**Activity:**
The answer must be the full listing, repeated exactly.

=====

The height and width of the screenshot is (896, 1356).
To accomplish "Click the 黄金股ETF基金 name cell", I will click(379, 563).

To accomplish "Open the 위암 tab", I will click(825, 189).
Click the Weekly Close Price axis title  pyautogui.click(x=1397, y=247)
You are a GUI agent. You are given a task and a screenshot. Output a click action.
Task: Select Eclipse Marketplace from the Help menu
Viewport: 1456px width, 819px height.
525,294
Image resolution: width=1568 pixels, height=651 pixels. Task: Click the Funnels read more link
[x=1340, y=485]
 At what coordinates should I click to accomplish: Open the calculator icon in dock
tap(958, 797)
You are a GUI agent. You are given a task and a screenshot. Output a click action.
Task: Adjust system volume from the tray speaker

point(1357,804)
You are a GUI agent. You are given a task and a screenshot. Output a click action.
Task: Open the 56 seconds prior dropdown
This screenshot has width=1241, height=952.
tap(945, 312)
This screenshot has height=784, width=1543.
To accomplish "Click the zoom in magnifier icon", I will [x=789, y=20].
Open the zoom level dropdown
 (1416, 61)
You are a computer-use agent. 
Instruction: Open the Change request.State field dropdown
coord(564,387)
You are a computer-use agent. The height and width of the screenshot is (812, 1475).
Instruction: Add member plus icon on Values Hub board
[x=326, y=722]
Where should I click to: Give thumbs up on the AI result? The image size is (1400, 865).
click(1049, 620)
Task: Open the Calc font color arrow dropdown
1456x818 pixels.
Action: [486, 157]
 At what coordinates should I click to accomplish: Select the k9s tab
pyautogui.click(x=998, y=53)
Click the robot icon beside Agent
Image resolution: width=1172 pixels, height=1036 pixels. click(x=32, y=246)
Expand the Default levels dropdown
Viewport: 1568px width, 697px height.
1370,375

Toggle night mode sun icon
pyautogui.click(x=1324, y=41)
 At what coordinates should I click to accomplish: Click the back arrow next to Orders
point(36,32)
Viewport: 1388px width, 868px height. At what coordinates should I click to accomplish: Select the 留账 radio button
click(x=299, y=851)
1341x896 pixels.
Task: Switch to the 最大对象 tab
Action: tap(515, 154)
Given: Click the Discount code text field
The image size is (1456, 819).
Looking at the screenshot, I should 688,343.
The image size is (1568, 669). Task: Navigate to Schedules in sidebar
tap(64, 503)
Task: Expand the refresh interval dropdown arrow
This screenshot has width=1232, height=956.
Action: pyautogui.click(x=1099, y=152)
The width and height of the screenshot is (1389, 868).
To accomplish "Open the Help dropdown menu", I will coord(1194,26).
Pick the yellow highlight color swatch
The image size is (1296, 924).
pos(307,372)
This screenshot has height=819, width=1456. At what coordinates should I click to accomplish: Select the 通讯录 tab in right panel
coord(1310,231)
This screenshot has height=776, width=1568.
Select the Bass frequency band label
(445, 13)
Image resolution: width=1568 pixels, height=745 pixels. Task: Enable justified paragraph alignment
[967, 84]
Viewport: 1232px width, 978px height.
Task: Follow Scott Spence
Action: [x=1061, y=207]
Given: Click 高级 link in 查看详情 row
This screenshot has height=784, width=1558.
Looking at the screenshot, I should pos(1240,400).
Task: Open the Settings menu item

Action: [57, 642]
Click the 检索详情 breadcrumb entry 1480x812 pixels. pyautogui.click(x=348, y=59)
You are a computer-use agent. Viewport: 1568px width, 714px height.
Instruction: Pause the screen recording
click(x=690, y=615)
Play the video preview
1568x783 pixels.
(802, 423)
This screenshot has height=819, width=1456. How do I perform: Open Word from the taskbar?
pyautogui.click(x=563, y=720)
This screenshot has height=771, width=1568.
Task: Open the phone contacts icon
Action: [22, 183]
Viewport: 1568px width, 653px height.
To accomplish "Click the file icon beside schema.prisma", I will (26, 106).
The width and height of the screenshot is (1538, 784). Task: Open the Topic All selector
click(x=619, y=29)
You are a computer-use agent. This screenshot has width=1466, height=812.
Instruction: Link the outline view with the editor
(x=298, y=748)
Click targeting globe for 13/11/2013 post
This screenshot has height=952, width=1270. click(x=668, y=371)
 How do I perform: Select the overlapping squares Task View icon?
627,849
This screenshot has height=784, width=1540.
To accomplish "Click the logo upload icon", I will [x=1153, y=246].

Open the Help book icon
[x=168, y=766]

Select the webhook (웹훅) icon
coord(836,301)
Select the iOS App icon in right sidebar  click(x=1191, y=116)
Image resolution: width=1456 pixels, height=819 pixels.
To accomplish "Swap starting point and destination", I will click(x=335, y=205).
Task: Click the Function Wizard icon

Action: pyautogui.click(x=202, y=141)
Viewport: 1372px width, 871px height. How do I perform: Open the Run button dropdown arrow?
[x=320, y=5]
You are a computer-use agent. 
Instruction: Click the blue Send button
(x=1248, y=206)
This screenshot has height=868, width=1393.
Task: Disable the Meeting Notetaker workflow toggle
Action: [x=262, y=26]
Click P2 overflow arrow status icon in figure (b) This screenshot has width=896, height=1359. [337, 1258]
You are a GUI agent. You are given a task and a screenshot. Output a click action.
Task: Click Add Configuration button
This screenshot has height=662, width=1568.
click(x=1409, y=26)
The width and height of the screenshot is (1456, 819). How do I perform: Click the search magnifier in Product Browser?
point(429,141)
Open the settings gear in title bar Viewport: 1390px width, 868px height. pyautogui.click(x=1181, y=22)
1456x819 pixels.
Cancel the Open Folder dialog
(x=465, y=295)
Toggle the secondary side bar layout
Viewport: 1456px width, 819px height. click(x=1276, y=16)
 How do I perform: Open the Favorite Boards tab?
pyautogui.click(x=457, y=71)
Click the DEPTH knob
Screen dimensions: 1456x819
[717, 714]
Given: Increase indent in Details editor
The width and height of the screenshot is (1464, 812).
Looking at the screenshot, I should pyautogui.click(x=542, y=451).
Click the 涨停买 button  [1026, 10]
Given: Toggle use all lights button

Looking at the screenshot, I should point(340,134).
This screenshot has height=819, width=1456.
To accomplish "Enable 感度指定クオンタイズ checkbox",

=====

**Reply to the task:**
The height and width of the screenshot is (896, 1356).
To accomplish "Click the 黄金股ETF基金 name cell", I will click(379, 563).

To accomplish "Open the 위암 tab", I will click(825, 189).
Click the Weekly Close Price axis title  pyautogui.click(x=1397, y=247)
You are a GUI agent. You are given a task and a screenshot. Output a click action.
Task: Select Eclipse Marketplace from the Help menu
Viewport: 1456px width, 819px height.
525,294
Image resolution: width=1568 pixels, height=651 pixels. Task: Click the Funnels read more link
[x=1340, y=485]
 At what coordinates should I click to accomplish: Open the calculator icon in dock
tap(958, 797)
You are a GUI agent. You are given a task and a screenshot. Output a click action.
Task: Adjust system volume from the tray speaker

point(1357,804)
You are a GUI agent. You are given a task and a screenshot. Output a click action.
Task: Open the 56 seconds prior dropdown
This screenshot has width=1241, height=952.
tap(945, 312)
This screenshot has height=784, width=1543.
To accomplish "Click the zoom in magnifier icon", I will [x=789, y=20].
Open the zoom level dropdown
 (1416, 61)
You are a computer-use agent. 
Instruction: Open the Change request.State field dropdown
coord(564,387)
You are a computer-use agent. The height and width of the screenshot is (812, 1475).
Instruction: Add member plus icon on Values Hub board
[x=326, y=722]
Where should I click to: Give thumbs up on the AI result? The image size is (1400, 865).
click(1049, 620)
Task: Open the Calc font color arrow dropdown
1456x818 pixels.
Action: [486, 157]
 At what coordinates should I click to accomplish: Select the k9s tab
pyautogui.click(x=998, y=53)
Click the robot icon beside Agent
Image resolution: width=1172 pixels, height=1036 pixels. click(x=32, y=246)
Expand the Default levels dropdown
Viewport: 1568px width, 697px height.
1370,375

Toggle night mode sun icon
pyautogui.click(x=1324, y=41)
 At what coordinates should I click to accomplish: Click the back arrow next to Orders
point(36,32)
Viewport: 1388px width, 868px height. At what coordinates should I click to accomplish: Select the 留账 radio button
click(x=299, y=851)
1341x896 pixels.
Task: Switch to the 最大对象 tab
Action: tap(515, 154)
Given: Click the Discount code text field
The image size is (1456, 819).
Looking at the screenshot, I should 688,343.
The image size is (1568, 669). Task: Navigate to Schedules in sidebar
tap(64, 503)
Task: Expand the refresh interval dropdown arrow
This screenshot has width=1232, height=956.
Action: pyautogui.click(x=1099, y=152)
The width and height of the screenshot is (1389, 868).
To accomplish "Open the Help dropdown menu", I will coord(1194,26).
Pick the yellow highlight color swatch
The image size is (1296, 924).
pos(307,372)
This screenshot has height=819, width=1456. At what coordinates should I click to accomplish: Select the 通讯录 tab in right panel
coord(1310,231)
This screenshot has height=776, width=1568.
Select the Bass frequency band label
(445, 13)
Image resolution: width=1568 pixels, height=745 pixels. Task: Enable justified paragraph alignment
[967, 84]
Viewport: 1232px width, 978px height.
Task: Follow Scott Spence
Action: [x=1061, y=207]
Given: Click 高级 link in 查看详情 row
This screenshot has height=784, width=1558.
Looking at the screenshot, I should pos(1240,400).
Task: Open the Settings menu item

Action: [57, 642]
Click the 检索详情 breadcrumb entry 1480x812 pixels. pyautogui.click(x=348, y=59)
You are a computer-use agent. Viewport: 1568px width, 714px height.
Instruction: Pause the screen recording
click(x=690, y=615)
Play the video preview
1568x783 pixels.
(802, 423)
This screenshot has height=819, width=1456. How do I perform: Open Word from the taskbar?
pyautogui.click(x=563, y=720)
This screenshot has height=771, width=1568.
Task: Open the phone contacts icon
Action: [22, 183]
Viewport: 1568px width, 653px height.
To accomplish "Click the file icon beside schema.prisma", I will (26, 106).
The width and height of the screenshot is (1538, 784). Task: Open the Topic All selector
click(x=619, y=29)
You are a computer-use agent. This screenshot has width=1466, height=812.
Instruction: Link the outline view with the editor
(x=298, y=748)
Click targeting globe for 13/11/2013 post
This screenshot has height=952, width=1270. click(x=668, y=371)
 How do I perform: Select the overlapping squares Task View icon?
627,849
This screenshot has height=784, width=1540.
To accomplish "Click the logo upload icon", I will [x=1153, y=246].

Open the Help book icon
[x=168, y=766]

Select the webhook (웹훅) icon
coord(836,301)
Select the iOS App icon in right sidebar  click(x=1191, y=116)
Image resolution: width=1456 pixels, height=819 pixels.
To accomplish "Swap starting point and destination", I will click(x=335, y=205).
Task: Click the Function Wizard icon

Action: pyautogui.click(x=202, y=141)
Viewport: 1372px width, 871px height. How do I perform: Open the Run button dropdown arrow?
[x=320, y=5]
You are a computer-use agent. 
Instruction: Click the blue Send button
(x=1248, y=206)
This screenshot has height=868, width=1393.
Task: Disable the Meeting Notetaker workflow toggle
Action: [x=262, y=26]
Click P2 overflow arrow status icon in figure (b) This screenshot has width=896, height=1359. [337, 1258]
You are a GUI agent. You are given a task and a screenshot. Output a click action.
Task: Click Add Configuration button
This screenshot has height=662, width=1568.
click(x=1409, y=26)
The width and height of the screenshot is (1456, 819). How do I perform: Click the search magnifier in Product Browser?
point(429,141)
Open the settings gear in title bar Viewport: 1390px width, 868px height. pyautogui.click(x=1181, y=22)
1456x819 pixels.
Cancel the Open Folder dialog
(x=465, y=295)
Toggle the secondary side bar layout
Viewport: 1456px width, 819px height. click(x=1276, y=16)
 How do I perform: Open the Favorite Boards tab?
pyautogui.click(x=457, y=71)
Click the DEPTH knob
Screen dimensions: 1456x819
[717, 714]
Given: Increase indent in Details editor
The width and height of the screenshot is (1464, 812).
Looking at the screenshot, I should pyautogui.click(x=542, y=451).
Click the 涨停买 button  [1026, 10]
Given: Toggle use all lights button

Looking at the screenshot, I should point(340,134).
This screenshot has height=819, width=1456.
To accomplish "Enable 感度指定クオンタイズ checkbox",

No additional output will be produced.